Die unausgereiften Gehirne von zu früh geborenen Kindern sind anfällig für bleibende neurologische Schäden. Kognitive und psychische Beeinträchtigungen, Verhaltens- und Bewegungsstörungen können sich bis ins Erwachsenenalter fortsetzen. Auch der durch Geräusche und Licht im Klinikalltag ausgelöste Stress wirkt sich schädigend auf Frühchen aus. Ebenso die Abwesenheit des mütterlichen Herzschlags und der Geborgenheit im Uterus.

Studien an Mensch und Tier haben gezeigt, wie wohltuend und heilend Kreative Musiktherapie (creative music therapy, CMT) auf Frühgeborene wirkt. Dabei nehmen speziell ausgebildete Therapeutinnen das Atemmuster und physische Anzeichen etwa von Schmerz oder Unruhe der Kinder auf und unterstützen die Kinder durch Singen und Summen im Wiegenliederstil dabei, sich selber zu regulieren.

Die Methode wird auch Eltern beigebracht und beruhigt auch sie, was sich wiederum positiv aufs Kind auswirkt. Die Entspannung von Erwachsenen und Säuglingen unter dem Eindruck der Musik lässt sich an der Atemfrequenz, den Gesten oder am Gesichtsausdruck ablesen.
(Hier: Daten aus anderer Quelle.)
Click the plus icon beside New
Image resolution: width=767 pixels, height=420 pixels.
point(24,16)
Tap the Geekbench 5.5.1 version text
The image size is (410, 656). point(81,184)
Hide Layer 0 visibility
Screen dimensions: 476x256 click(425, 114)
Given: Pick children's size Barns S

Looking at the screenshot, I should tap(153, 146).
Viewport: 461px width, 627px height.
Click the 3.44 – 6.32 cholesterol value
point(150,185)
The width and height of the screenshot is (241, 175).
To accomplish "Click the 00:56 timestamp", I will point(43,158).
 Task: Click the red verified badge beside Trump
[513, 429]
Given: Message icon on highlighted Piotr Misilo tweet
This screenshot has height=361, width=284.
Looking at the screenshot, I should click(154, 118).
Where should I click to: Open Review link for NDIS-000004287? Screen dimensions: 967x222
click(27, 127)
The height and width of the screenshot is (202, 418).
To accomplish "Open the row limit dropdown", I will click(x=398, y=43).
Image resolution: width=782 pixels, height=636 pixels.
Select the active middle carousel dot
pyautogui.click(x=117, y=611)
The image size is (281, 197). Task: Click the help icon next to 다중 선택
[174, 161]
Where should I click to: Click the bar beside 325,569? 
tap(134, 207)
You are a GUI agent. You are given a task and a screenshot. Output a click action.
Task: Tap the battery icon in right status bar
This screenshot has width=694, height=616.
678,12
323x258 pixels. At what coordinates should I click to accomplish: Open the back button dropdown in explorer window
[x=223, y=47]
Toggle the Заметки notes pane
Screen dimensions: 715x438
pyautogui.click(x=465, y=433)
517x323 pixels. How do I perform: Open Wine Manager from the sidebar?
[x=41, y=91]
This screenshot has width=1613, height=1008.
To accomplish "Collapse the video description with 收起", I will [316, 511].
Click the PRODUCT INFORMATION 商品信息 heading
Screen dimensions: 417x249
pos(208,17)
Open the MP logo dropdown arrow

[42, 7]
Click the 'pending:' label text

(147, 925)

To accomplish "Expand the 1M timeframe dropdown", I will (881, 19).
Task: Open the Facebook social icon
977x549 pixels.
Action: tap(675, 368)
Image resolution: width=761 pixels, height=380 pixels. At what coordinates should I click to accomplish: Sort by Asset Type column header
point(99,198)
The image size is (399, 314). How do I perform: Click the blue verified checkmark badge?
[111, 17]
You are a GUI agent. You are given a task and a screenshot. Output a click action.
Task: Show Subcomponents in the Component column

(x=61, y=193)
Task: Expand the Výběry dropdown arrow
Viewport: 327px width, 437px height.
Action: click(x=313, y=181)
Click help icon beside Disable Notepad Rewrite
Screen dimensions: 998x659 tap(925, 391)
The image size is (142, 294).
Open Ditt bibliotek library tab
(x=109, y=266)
Ob sich die CMT auch nachweislich kurz- und mittelfristig positiv auf die neuronale Entwicklung und bestimmte Hirnregionen auswirkt, war bisher jedoch nicht untersucht worden.

Das Unispital holte das nun nach und entdeckte Erstaunliches: Die Reizübermittlung im Hirn beschleunigt sich, die funktionalen Netzwerke werden verstärkt und die verschiedenen Hirnregionen kommunizieren besser.

Nachgewiesen wurde das mittels Diffusionsgewichteter Magnetresonanztomografie (DTI). Das Verfahren wird nichtinvasiv und ohne Strahlenbelastung zur Untersuchung des Gehirns eingesetzt. Es liefert scheibchenweise Aufnahmen und erlaubt Rückschlüsse auf den Verlauf der grossen Nervenfaserbündel.

Gegen den Krach, den das Gerät verursacht, wurde den Kleinen Ohrschütze angelegt. Ausserdem wurden sie während ihres natürlichen Schlafs gescannt unter ständiger Überprüfung von Herzfrequenz und Sauerstoffsättigung des Bluts. «Kein Kind zeigte negative Auswirkungen der Untersuchung».

Frühchen mit Musik nachweislich im Vorteil

82 Frühchen nahmen an der Studie teil. Die Hälfte der Kinder erhielt zusätzlich zur üblichen Therapie zwei- bis dreimal wöchentlich Musiktherapie während etwa 20 Minuten, jedes Kind nach einem individuell erstellten Therapieplan. Die Aufenthaltsdauer der Kinder im Spital betrug drei bis zehn Wochen, die Zahl der Therapieeinheiten acht bis dreissig.

«Bei den Kindern mit Musiktherapie stellten wir jedoch eine signifikant geringere Verzögerung in den Funktionsprozessen zwischen Thalamus und Hirnrinde, stärkere funktionale Netzwerke und ein verbessertes Zusammenspiel verschiedener Hirnregionen, unter anderem in den für die Motorik und Sprache relevanten Bereichen fest», fasst Friederike Haslbeck die Ergebnisse zusammen.

«Damit konnten wir zum ersten Mal auch mit Bildgebung einen positiven und damit schützenden Effekt der Musiktherapie auf die Hirnentwicklung nachweisen.» In einer gross angelegten Folgestudie in mehreren Neonatologien der Schweiz will Friederike Haslbeck nun untersuchen, ob sich die Musiktherapie auch längerfristig positiv auf die Entwicklung der frühgeborenen Kinder auswirkt.